» Task to carry out:
After finding "1525x529 pixels. At" in the data, write out its line and all following lines without change, up to and including the last one. Leave out pictures.

» Data shown:
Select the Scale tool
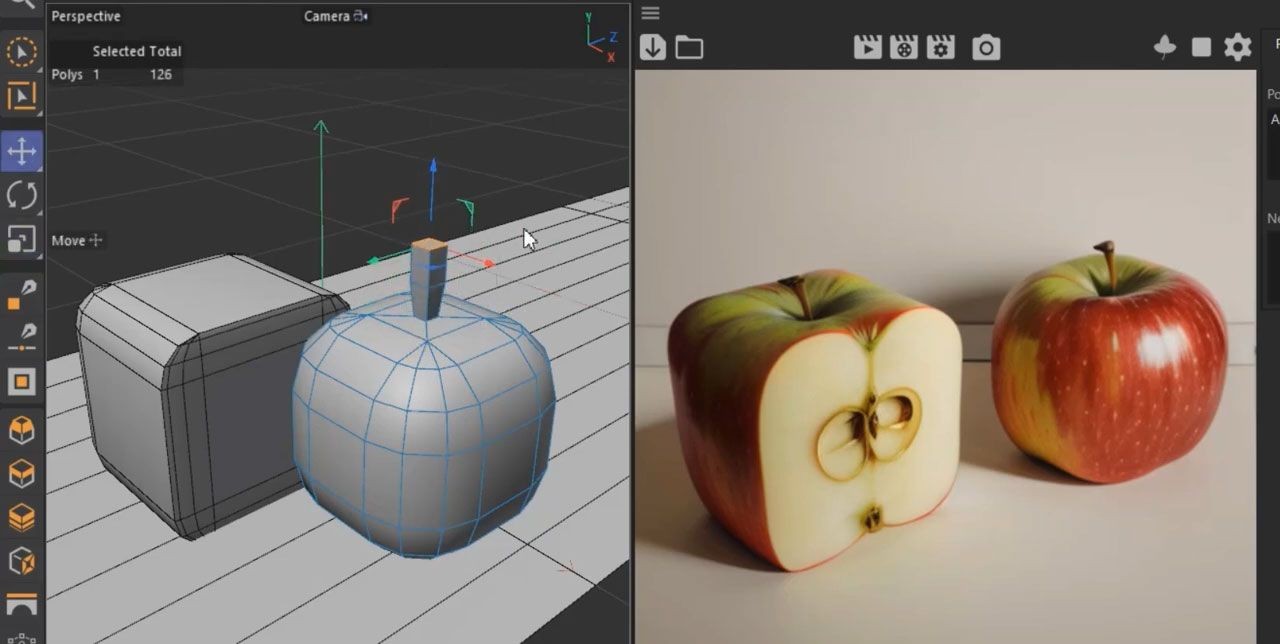The width and height of the screenshot is (1280, 644). coord(21,239)
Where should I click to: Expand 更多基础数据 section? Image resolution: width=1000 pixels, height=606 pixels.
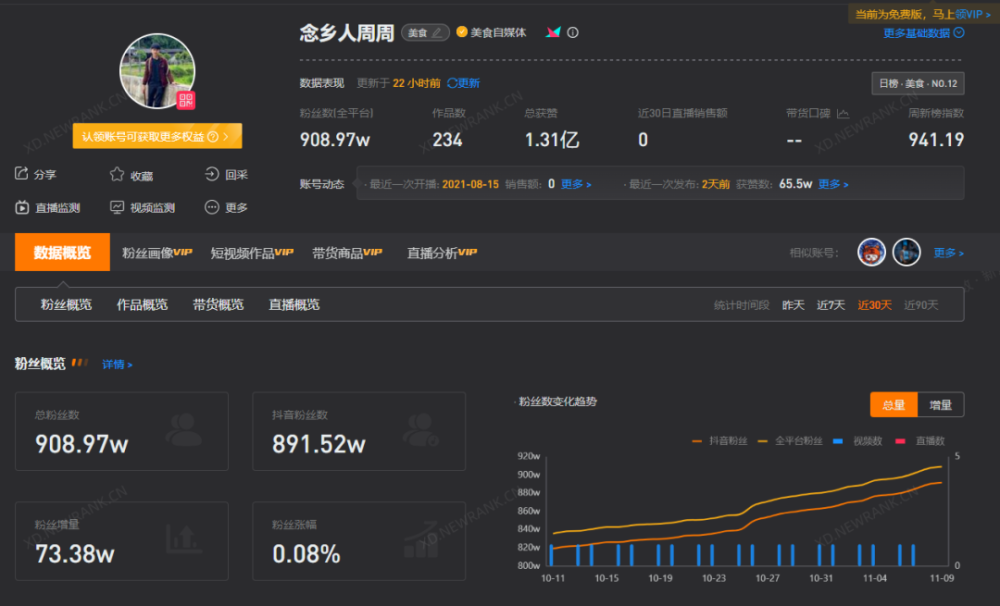coord(923,33)
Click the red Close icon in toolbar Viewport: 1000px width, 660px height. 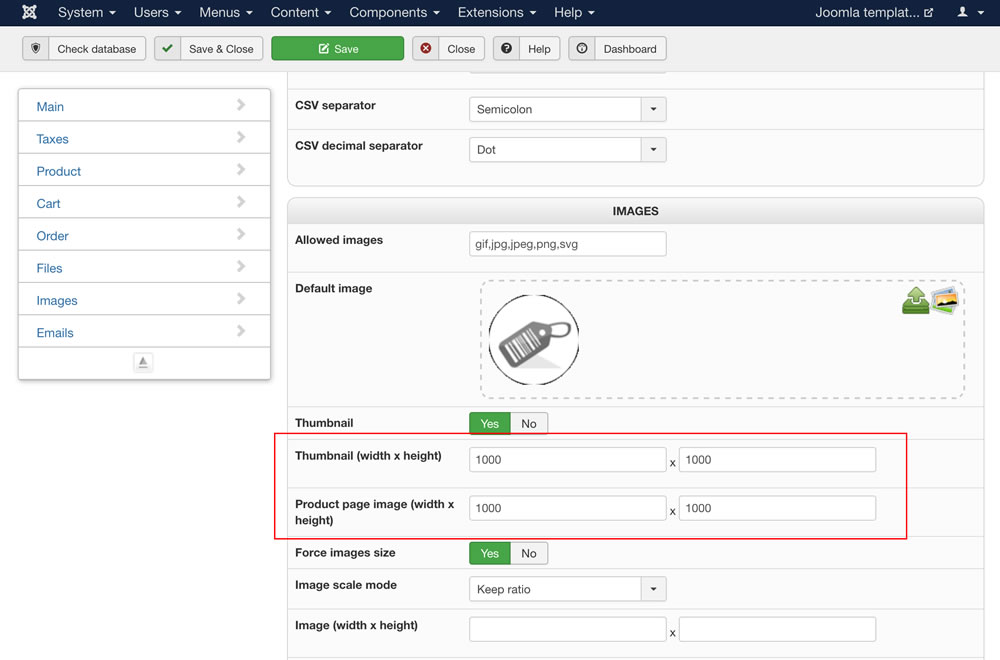pyautogui.click(x=427, y=49)
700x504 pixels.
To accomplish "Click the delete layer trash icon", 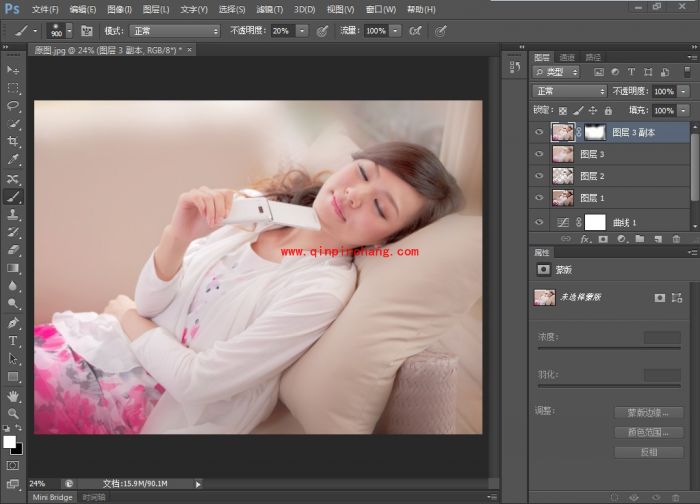I will (x=676, y=239).
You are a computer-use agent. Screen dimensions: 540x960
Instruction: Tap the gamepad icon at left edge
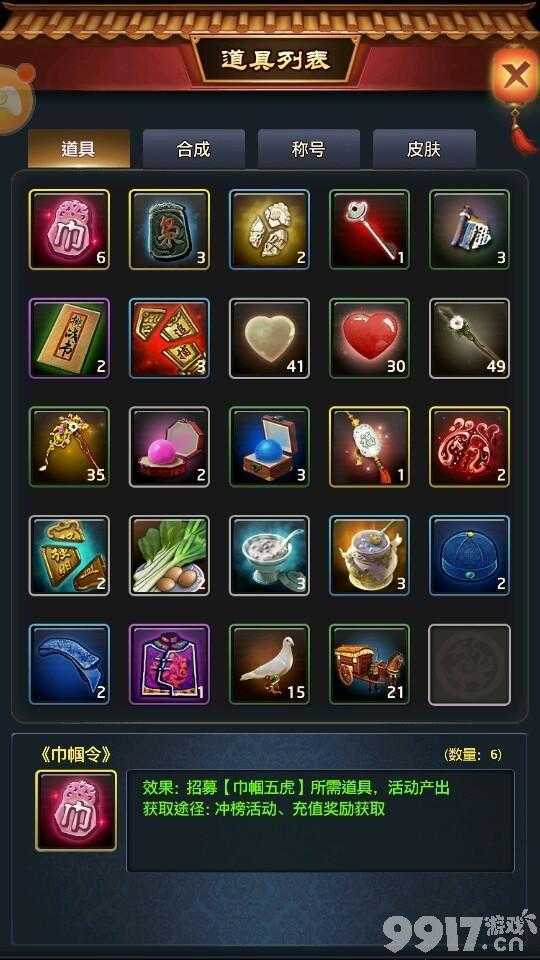point(11,98)
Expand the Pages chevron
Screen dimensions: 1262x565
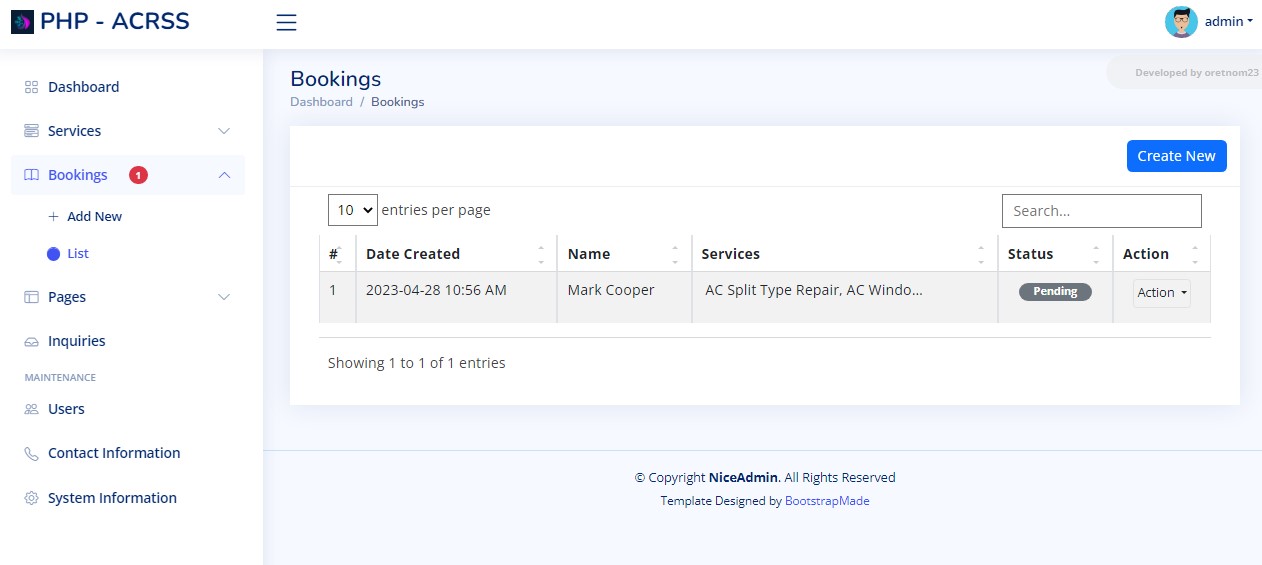tap(224, 297)
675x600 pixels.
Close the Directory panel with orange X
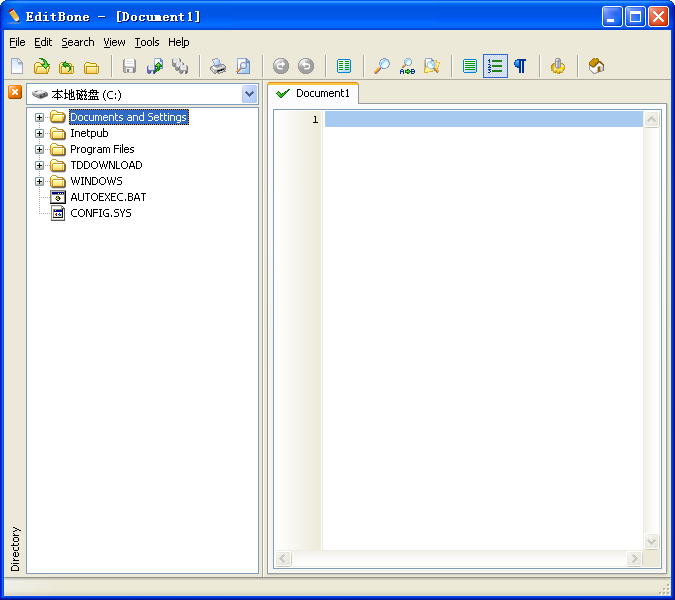click(x=15, y=92)
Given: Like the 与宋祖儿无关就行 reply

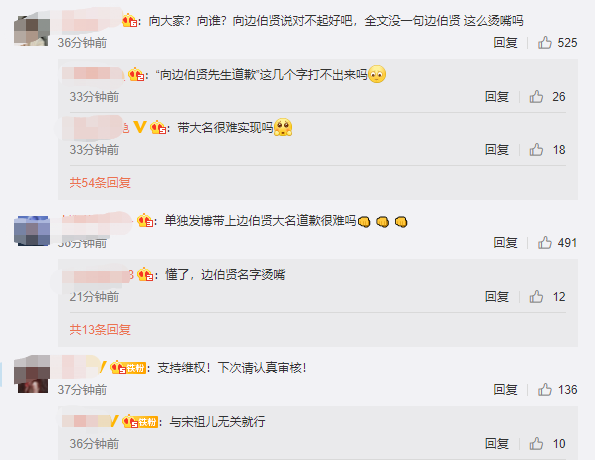Looking at the screenshot, I should click(536, 443).
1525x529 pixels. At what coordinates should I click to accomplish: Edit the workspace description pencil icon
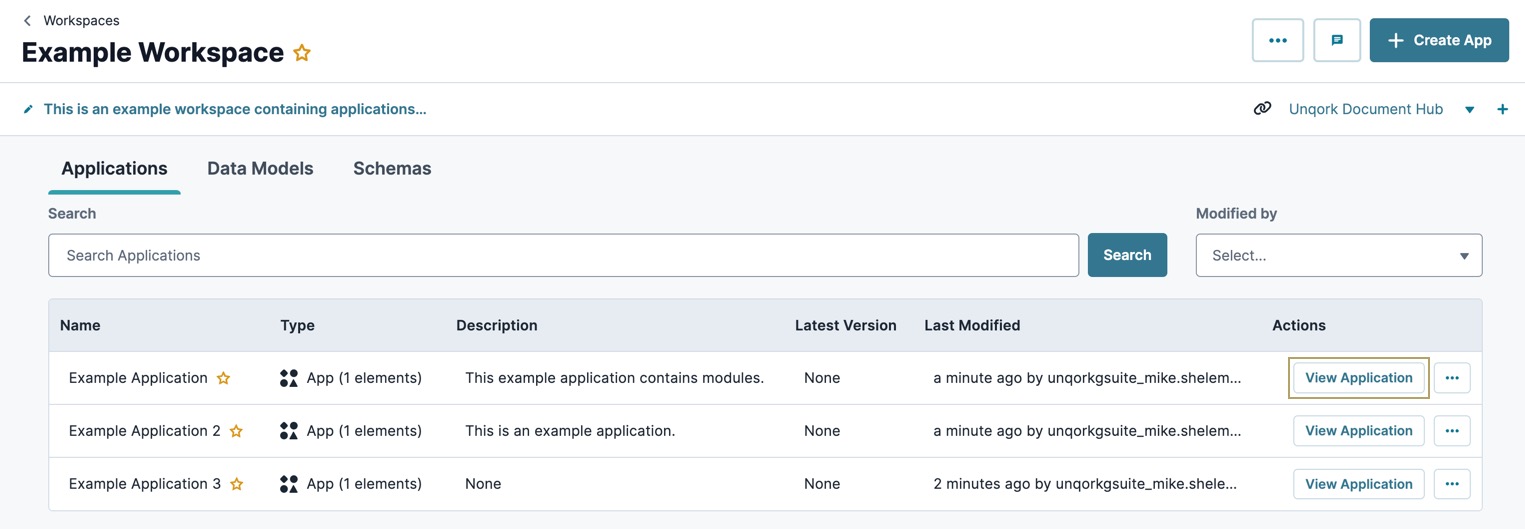[x=28, y=109]
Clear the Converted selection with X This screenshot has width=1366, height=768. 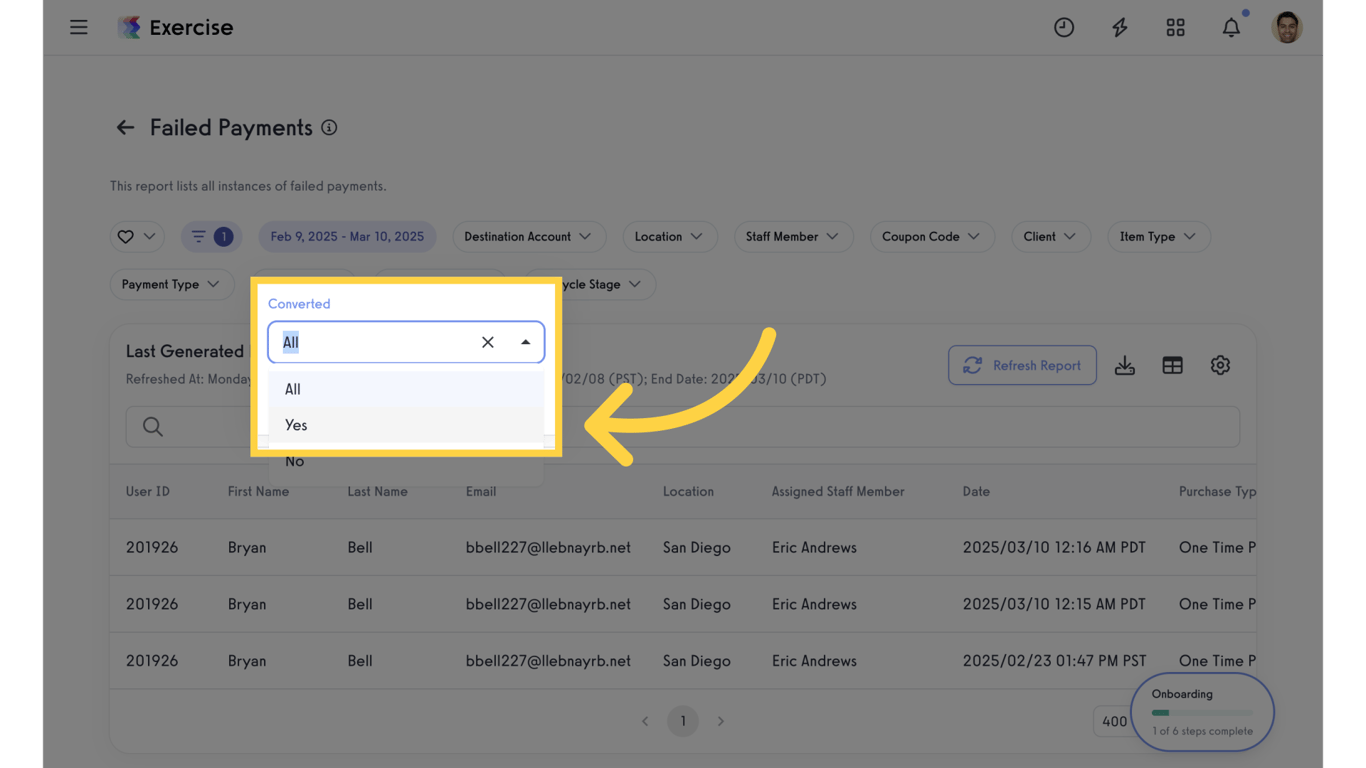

» Problem solution:
1525x529 pixels. At what coordinates should I click to accomplish: Edit the workspace description pencil icon
[x=28, y=109]
Clear the Converted selection with X This screenshot has width=1366, height=768. 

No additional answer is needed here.